***** Input data

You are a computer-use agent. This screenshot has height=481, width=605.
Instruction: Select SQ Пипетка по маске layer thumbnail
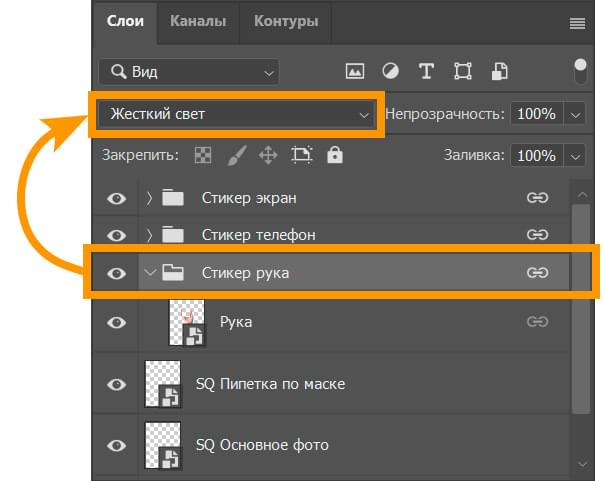[x=163, y=384]
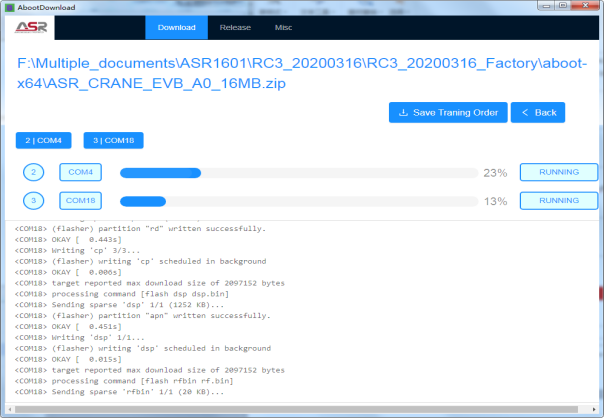Click the download icon on Save Traning Order
Image resolution: width=605 pixels, height=419 pixels.
tap(403, 113)

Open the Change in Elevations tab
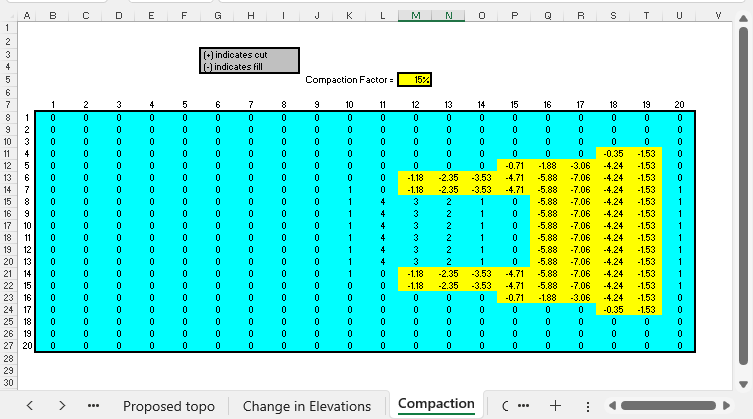(306, 405)
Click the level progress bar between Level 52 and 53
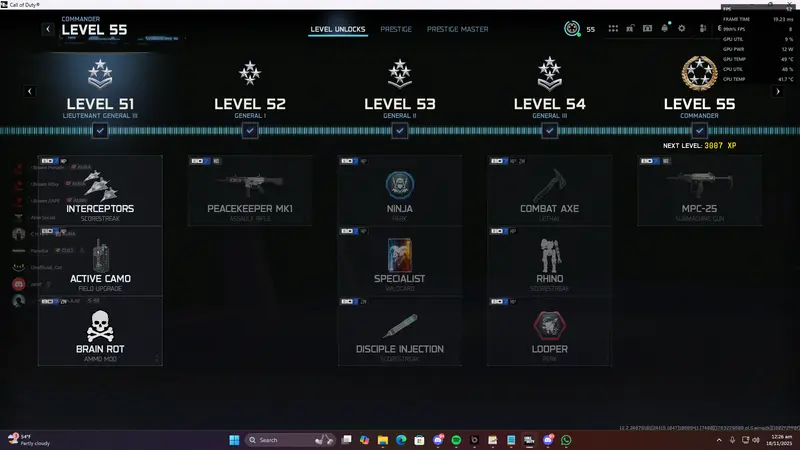Viewport: 800px width, 450px height. click(x=325, y=131)
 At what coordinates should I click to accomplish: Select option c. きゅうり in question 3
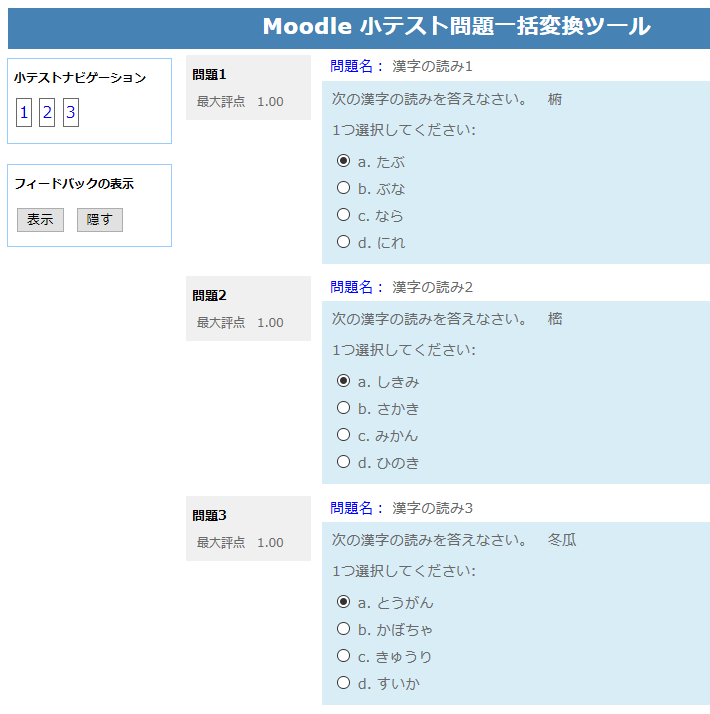pos(343,656)
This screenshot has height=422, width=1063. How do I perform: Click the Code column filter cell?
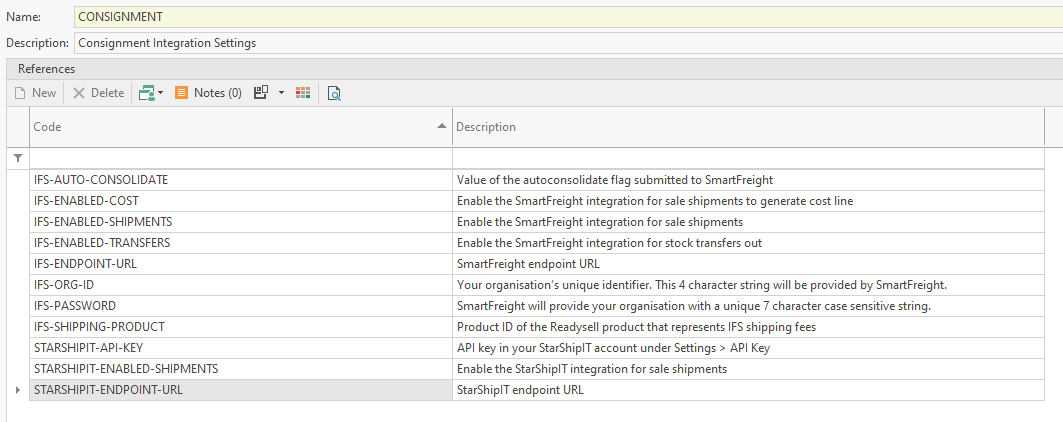(240, 158)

**********

**Problem requirements:** What you should produce is an exact copy of the records, with the pictures left out.

**Response to this exercise:**
You are a computer-use agent. This screenshot has height=481, width=605.
Instruction: Select SQ Пипетка по маске layer thumbnail
[x=163, y=384]
Click the download icon on Save Traning Order
Image resolution: width=605 pixels, height=419 pixels.
tap(403, 113)

Open the Change in Elevations tab
(306, 405)
Click the level progress bar between Level 52 and 53
Viewport: 800px width, 450px height. click(x=325, y=131)
 At what coordinates should I click to accomplish: Select option c. きゅうり in question 3
pos(343,656)
This screenshot has height=422, width=1063. How do I perform: Click the Code column filter cell?
(240, 158)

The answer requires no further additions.